Czy Piloci w Teatrze Roma są dobrym musicalem? Może. Czy mogli być lepsi? Zdecydowanie.

  • Ziemek Borowski

    ale tak bez tekstu? tylko video? 😉

    muzyka tez mnie nie zachwycila. w zasadzie wpadly mi 2 utwory – leitmotywowy nie obiecuj i pan huricanne (w nim fajna byla tez choreografia). reszta – jakos 3 dni po spektaklu uciekla.
    pare songow na glosy bylo ciekawe, ale nie porwalo…

  • Michał

    Szedłem na „Pilotów” mając bardzo duże oczekiwania.

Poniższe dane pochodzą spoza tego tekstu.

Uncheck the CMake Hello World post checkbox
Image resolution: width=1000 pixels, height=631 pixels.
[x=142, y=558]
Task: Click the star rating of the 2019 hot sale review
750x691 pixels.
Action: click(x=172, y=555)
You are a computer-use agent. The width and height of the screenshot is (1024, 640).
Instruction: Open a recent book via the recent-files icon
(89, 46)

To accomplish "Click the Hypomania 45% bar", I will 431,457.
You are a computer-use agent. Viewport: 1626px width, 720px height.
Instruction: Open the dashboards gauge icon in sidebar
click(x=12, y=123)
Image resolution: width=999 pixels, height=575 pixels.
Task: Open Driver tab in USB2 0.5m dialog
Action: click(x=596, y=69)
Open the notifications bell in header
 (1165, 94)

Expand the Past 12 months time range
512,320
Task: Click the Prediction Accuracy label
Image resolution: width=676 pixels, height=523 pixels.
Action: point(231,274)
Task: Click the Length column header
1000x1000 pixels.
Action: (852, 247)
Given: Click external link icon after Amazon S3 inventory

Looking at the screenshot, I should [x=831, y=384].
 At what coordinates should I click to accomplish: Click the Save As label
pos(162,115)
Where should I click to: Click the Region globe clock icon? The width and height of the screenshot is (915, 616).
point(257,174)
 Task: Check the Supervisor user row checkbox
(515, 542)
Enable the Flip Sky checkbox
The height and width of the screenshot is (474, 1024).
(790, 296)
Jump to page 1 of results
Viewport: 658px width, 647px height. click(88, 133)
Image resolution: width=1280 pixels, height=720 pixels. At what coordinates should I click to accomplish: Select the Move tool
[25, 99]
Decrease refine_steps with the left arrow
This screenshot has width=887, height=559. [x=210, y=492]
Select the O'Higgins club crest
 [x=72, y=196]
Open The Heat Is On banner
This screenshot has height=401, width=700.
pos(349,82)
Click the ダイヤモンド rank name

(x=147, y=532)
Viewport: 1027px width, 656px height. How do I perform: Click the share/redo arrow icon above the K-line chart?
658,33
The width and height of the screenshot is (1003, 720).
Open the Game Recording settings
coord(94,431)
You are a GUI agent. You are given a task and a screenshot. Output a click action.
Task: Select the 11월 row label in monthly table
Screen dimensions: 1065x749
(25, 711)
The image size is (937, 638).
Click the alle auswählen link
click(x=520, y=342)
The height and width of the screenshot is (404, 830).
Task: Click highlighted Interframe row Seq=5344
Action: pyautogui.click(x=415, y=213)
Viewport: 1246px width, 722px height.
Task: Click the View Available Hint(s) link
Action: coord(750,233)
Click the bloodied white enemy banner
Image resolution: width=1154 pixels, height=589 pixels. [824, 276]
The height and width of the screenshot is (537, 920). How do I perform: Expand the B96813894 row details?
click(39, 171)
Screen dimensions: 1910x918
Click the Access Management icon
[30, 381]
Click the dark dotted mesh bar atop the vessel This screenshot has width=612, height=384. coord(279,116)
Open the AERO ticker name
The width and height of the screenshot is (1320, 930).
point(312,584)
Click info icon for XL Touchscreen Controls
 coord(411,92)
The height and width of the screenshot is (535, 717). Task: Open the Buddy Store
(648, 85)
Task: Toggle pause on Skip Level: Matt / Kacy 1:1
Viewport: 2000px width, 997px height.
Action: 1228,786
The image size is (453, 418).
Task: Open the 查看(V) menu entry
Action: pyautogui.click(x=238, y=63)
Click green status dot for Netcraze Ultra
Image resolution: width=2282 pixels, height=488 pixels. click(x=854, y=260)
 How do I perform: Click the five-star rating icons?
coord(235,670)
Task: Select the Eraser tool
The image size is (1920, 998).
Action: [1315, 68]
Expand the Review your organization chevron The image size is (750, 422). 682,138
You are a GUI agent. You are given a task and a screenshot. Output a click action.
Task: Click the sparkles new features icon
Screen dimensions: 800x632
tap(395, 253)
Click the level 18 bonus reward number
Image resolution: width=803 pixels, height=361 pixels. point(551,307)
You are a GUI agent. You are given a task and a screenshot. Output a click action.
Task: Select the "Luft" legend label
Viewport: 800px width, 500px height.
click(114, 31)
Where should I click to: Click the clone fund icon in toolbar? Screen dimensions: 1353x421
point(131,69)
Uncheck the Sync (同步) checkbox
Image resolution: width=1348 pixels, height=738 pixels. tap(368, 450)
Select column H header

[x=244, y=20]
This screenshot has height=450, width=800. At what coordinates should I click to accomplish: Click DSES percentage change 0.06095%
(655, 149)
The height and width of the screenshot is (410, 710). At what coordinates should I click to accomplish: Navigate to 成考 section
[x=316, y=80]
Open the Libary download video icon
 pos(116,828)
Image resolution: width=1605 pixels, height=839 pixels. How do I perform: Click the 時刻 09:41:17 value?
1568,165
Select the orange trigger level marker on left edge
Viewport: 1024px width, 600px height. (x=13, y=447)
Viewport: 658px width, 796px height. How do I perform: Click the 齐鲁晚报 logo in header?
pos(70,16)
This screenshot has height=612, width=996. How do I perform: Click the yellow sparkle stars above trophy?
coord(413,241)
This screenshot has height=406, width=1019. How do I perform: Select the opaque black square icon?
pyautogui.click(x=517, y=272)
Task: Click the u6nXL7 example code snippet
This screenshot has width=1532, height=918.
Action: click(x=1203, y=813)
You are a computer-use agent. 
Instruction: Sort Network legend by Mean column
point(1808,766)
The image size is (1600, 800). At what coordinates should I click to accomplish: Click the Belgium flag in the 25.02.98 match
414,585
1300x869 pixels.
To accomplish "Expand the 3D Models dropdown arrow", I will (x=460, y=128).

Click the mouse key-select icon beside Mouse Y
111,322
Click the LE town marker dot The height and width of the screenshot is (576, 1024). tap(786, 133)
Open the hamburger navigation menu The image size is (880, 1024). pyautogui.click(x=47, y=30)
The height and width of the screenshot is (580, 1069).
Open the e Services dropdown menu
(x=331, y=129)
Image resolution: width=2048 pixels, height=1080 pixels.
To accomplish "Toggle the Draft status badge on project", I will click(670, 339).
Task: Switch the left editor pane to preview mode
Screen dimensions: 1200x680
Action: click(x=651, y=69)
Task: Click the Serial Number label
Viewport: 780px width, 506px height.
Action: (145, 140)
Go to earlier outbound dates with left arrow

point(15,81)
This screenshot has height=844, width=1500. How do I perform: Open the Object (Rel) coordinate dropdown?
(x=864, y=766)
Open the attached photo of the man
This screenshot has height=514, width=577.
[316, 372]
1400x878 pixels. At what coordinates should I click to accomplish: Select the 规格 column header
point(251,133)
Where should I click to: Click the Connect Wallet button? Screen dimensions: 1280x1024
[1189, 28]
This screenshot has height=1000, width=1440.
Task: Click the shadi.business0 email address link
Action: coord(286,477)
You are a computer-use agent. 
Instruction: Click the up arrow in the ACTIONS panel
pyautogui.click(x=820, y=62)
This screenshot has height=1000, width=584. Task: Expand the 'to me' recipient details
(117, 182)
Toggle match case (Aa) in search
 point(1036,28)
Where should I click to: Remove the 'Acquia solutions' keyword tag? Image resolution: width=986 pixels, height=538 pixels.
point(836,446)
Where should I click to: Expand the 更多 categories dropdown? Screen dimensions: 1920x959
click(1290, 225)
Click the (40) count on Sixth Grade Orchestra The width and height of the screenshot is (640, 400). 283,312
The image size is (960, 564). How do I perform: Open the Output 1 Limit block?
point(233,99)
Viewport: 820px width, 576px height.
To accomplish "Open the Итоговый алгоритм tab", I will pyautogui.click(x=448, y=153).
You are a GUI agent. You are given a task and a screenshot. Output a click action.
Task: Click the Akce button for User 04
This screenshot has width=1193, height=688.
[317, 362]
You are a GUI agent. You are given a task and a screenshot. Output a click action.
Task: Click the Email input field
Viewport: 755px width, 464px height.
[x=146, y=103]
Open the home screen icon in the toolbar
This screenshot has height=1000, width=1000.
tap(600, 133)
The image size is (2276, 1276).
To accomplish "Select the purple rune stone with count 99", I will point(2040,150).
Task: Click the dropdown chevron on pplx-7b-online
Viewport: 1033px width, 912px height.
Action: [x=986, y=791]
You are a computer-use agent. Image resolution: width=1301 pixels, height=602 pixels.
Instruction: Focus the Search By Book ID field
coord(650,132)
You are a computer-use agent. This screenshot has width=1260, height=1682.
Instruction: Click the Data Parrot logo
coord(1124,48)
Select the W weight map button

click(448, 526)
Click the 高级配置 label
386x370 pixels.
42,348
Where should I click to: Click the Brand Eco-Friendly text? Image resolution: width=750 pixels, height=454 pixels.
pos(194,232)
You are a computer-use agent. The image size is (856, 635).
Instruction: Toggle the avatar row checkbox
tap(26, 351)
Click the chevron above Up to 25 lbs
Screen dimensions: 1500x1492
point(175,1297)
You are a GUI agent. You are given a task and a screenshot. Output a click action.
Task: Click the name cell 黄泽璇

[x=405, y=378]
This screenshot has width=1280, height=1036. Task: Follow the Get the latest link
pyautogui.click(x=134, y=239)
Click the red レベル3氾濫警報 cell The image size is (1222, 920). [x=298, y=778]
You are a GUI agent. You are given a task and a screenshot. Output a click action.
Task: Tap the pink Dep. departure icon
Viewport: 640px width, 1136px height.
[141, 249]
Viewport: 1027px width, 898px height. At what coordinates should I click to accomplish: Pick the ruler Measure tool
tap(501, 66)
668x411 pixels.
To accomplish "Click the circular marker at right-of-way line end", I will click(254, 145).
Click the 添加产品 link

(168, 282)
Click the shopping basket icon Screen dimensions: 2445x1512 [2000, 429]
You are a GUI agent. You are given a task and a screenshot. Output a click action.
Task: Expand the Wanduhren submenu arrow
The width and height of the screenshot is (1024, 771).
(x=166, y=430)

Tak duże, że byłem przekonany, że wyjdę z teatru rozczarowany. Obawiałem się, że Dyrektorowi Kępczyńskiemu nie uda się wystarczająco zbalansować trudnej tematyki wojennej z rozrywką. Bo z tyłu głowy musiała być myśl, że po „Mamma Mia” ludzie będą oczekiwali od „Pilotów” równie lekkiego spektaklu. A stworzenie go było bardzo kosztowne i porażka nie wchodziła w grę. Bałem się, że klimat i tragedia II Wojny Światowej będą ograniczone do minimum. Ale byłem pozytywnie zaskoczony. Przedstawienie daje ludziom zabawę i rozrywkę jakiej oczekują, ale równocześnie potrafi wzbudzić zadumę. Czy „heheszków” jest za dużo? Być może. Ale biorąc pod uwagę presję twórców na to, że ten spektakl musiał się sprzedać, uważam, że jest naprawdę dobrze. Propsy za odważne zakończenie.

    Chciałbym obronić trochę libretto. Rzeczywiście są momenty, w których Twoja reakcja jest w pełni zrozumiała, ale są też takie, w których słowa utworów trafiają prosto w serce i wzbudzają duże emocje. Przykłady: „Nie ma już nic” (polecam szczególnie w wykonaniu Zosi Nowakowskiej!) czy wspomniana w recenzji scena na tle księżyca z repryzą „Nie obiecuj nic” (wspominasz, że brakuje sceny w której Janek tęskni. To właśnie ona :D). Warte podkreślenia są też odniesienia historyczne. Wyłapałem zaledwie kilka, ale po premierze albumu zapewne uda się znaleźć ich więcej. Wykorzystanie zwrotu „Uwaga nadchodzi!”, który w 1939 roku ostrzegał mieszkańców Warszawy przed bombardowaniami jest moim zdaniem genialne. Być może w niektórych utworach brakuje głębi, ale to też może wynikać z faktu o którym wspomniałem wcześniej – ten spektakl nie mógł być ciężki w odbiorze.

  • Monika

    Jak chodzi o Nine. Polecam przesłuchać wywiadów z udziałem Zosi i Janka. 😉 Nina chce się zaangażować, współpracować z przyjaciółmi. To, że jest rozkojarzona, nie jest kwestią jej niechęci, tylko początkowo jeszcze niedojrzałości emocjonalnej. Pamiętajmy też, że straciła ukochanego, z którym nie w ogóle kontaktu od jakiegoś czasu. Z pewnością nie udaje, że bierze w tym udziału, skoro dla dobra sprawy przespała się z Niemcem.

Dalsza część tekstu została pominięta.